→ **Instructions to follow**: Below are some records; find each line that carries the word "click" and copy it.

→ **Records to use**:
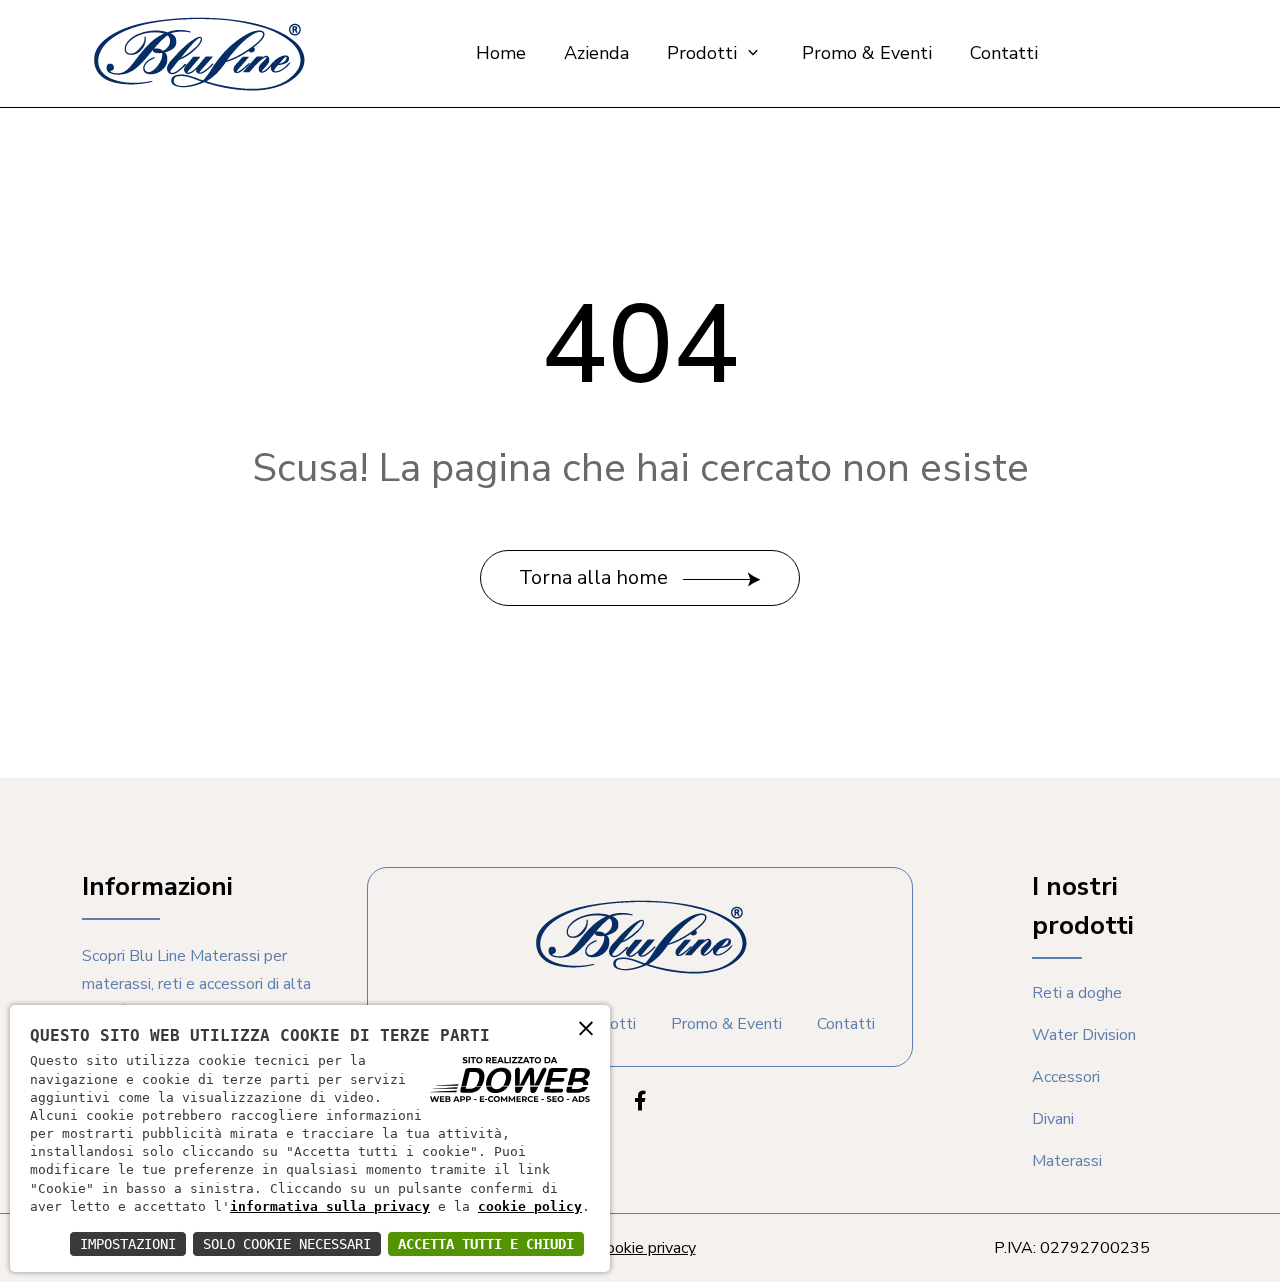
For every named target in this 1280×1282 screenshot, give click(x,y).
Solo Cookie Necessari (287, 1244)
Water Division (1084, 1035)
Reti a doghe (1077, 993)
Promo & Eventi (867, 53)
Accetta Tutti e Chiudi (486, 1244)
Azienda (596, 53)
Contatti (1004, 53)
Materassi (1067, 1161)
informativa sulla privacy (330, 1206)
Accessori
--
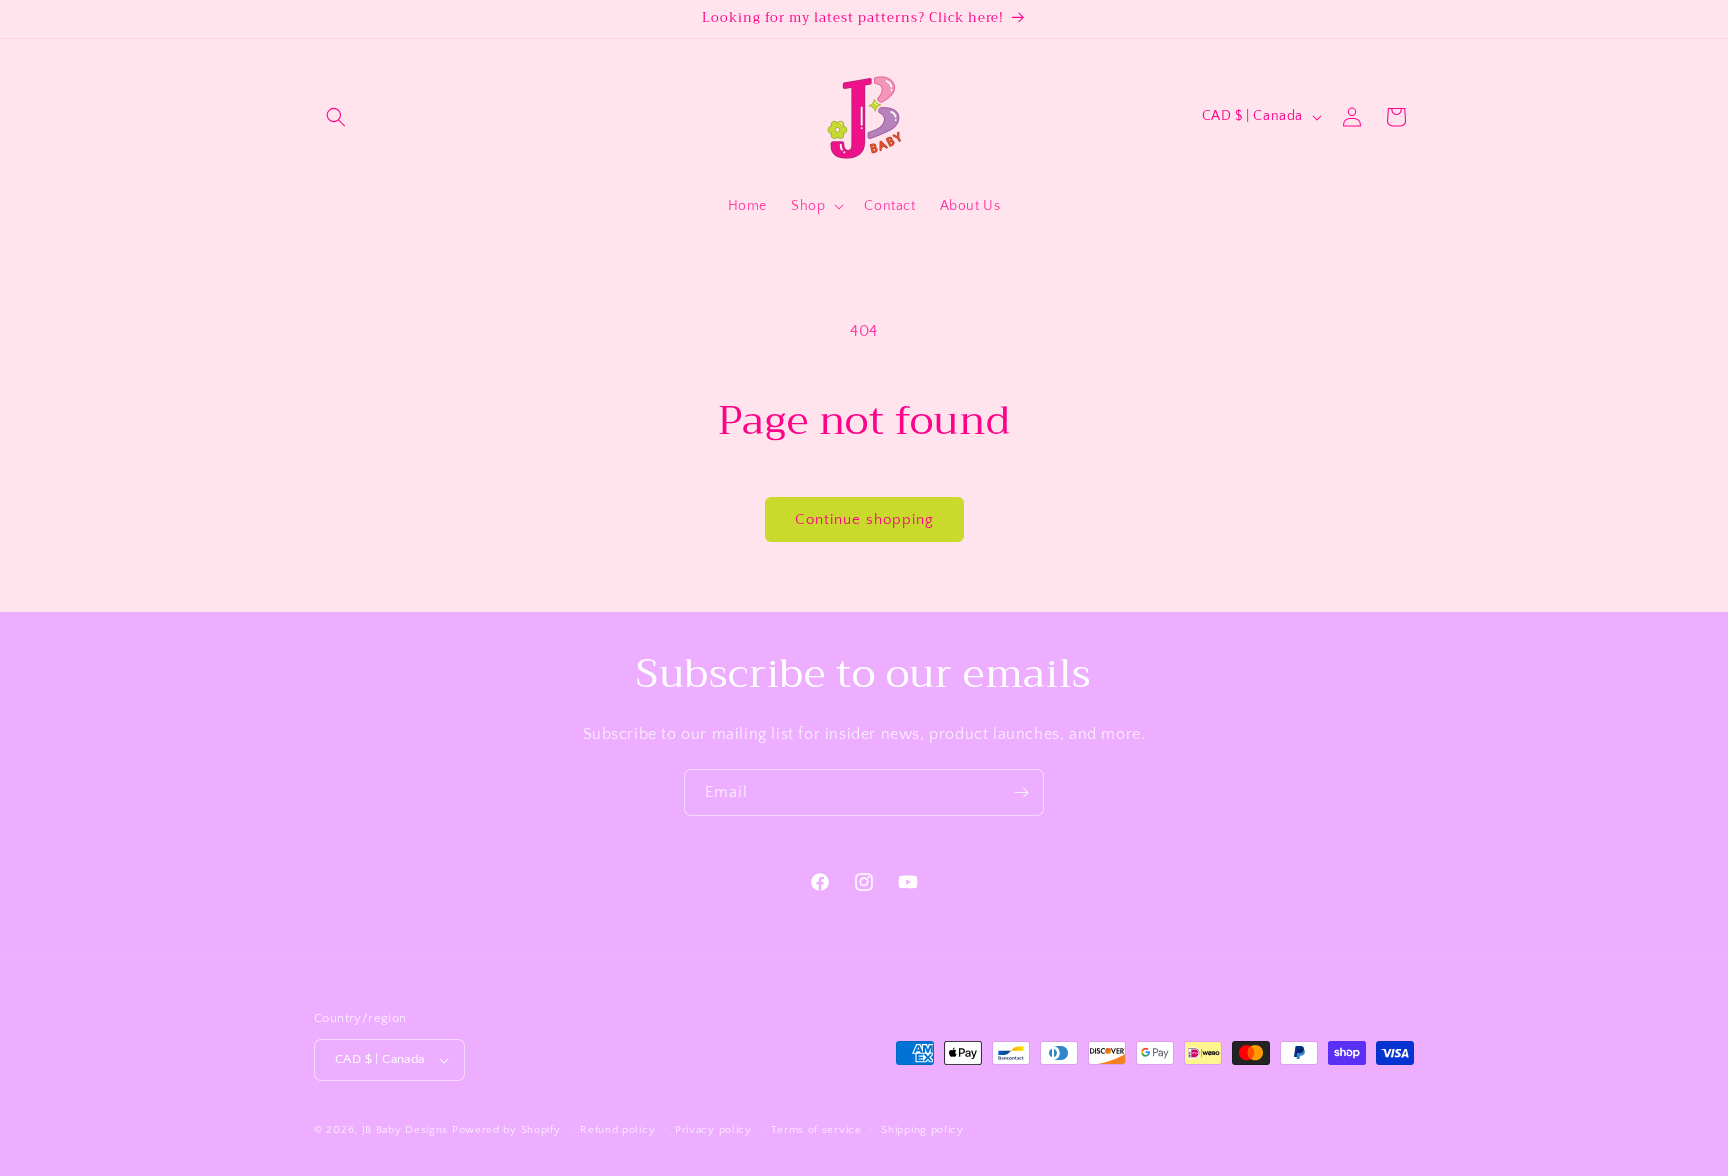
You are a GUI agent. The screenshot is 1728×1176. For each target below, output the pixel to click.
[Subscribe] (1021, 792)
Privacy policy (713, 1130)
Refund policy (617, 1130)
--
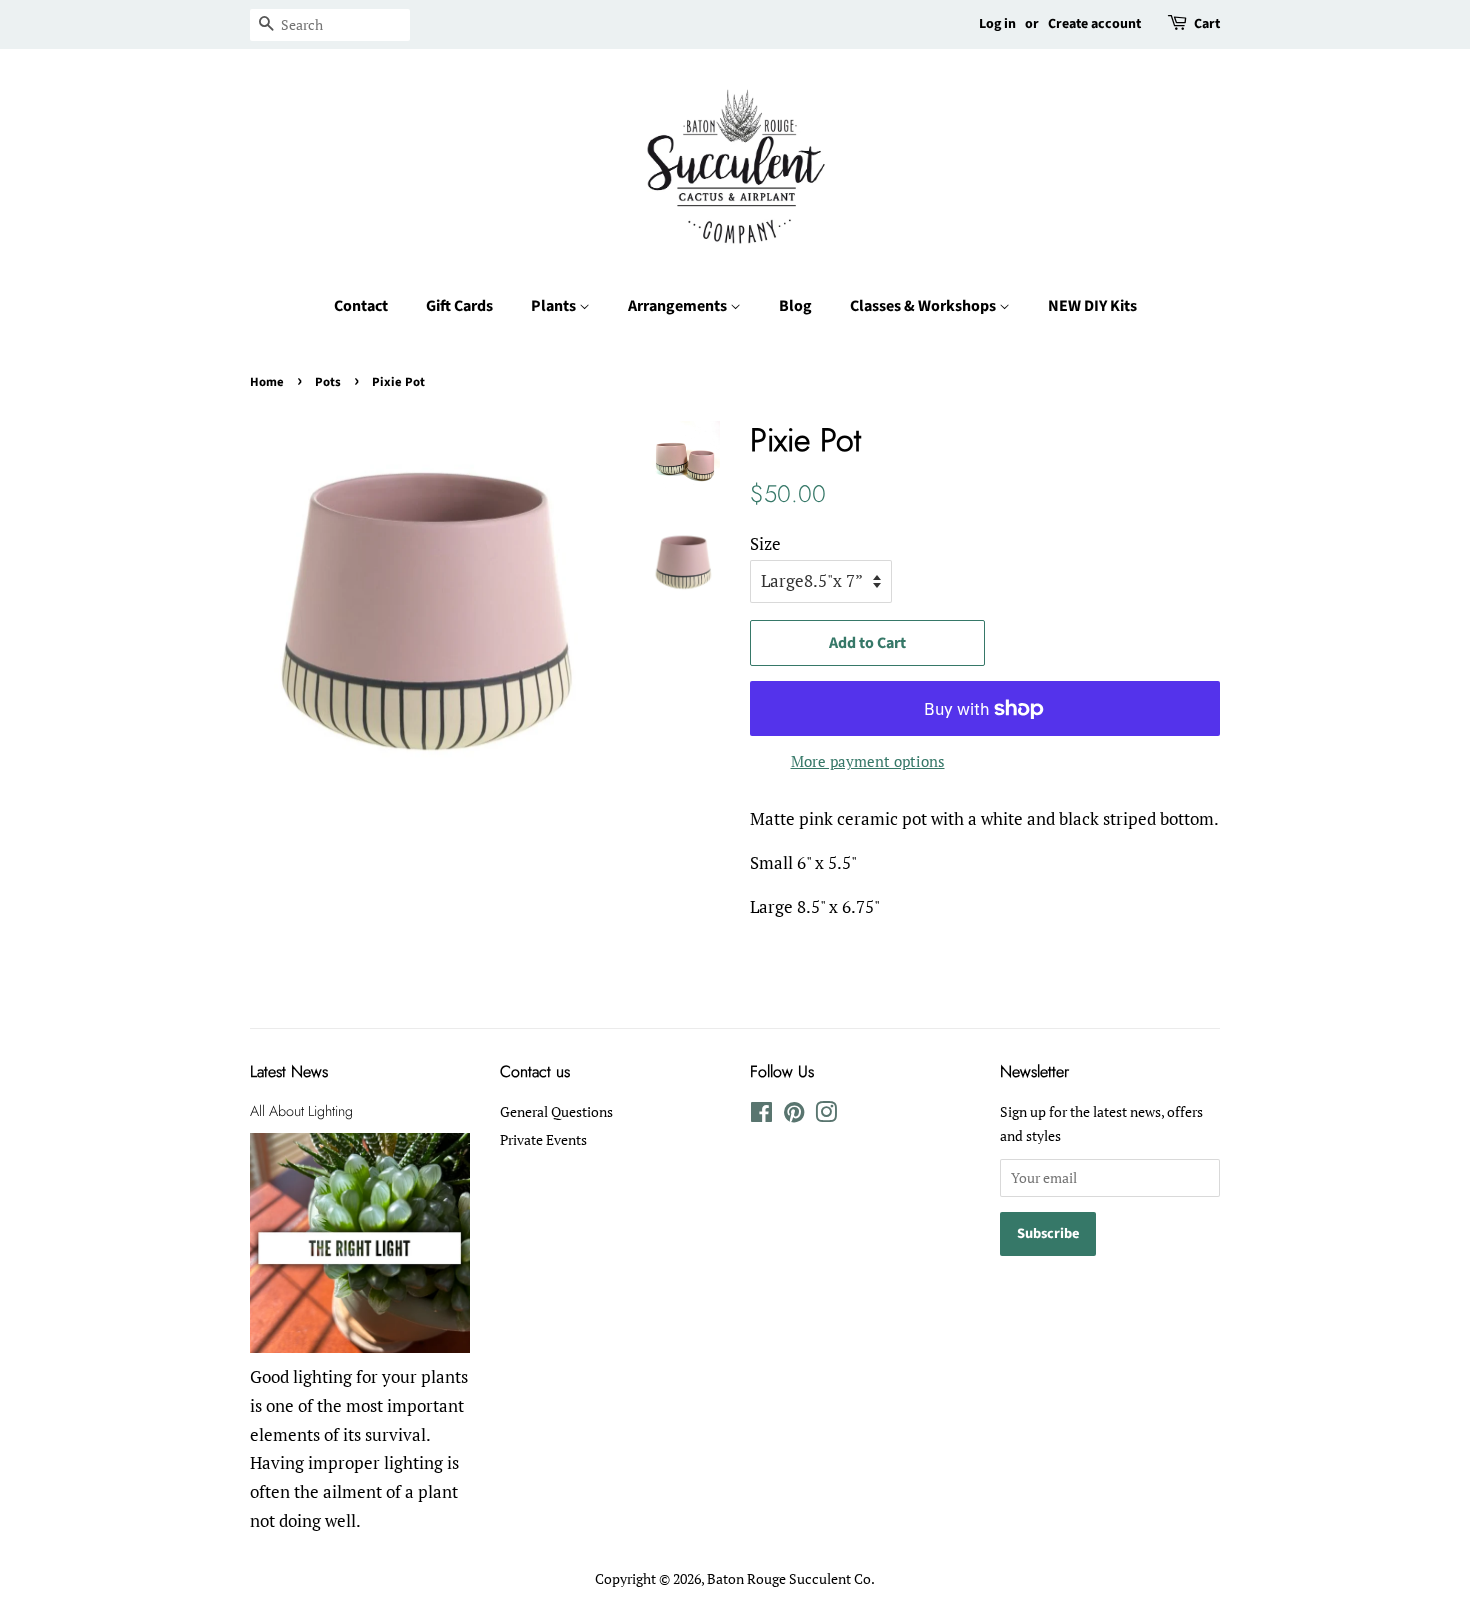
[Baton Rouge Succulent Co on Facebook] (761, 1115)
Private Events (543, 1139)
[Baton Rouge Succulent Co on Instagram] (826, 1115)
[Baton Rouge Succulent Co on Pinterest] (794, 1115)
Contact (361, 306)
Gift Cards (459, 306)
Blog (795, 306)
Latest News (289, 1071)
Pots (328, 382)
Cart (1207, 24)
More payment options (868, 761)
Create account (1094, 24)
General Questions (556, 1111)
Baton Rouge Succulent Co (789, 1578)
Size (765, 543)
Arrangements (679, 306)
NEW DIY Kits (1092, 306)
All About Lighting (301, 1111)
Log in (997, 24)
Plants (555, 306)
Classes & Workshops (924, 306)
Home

→ **Response**:
For every named target in this 1280×1282 screenshot, give click(x,y).
You are a GUI agent. The screenshot is 1728×1176. For each target below, output the pixel to click.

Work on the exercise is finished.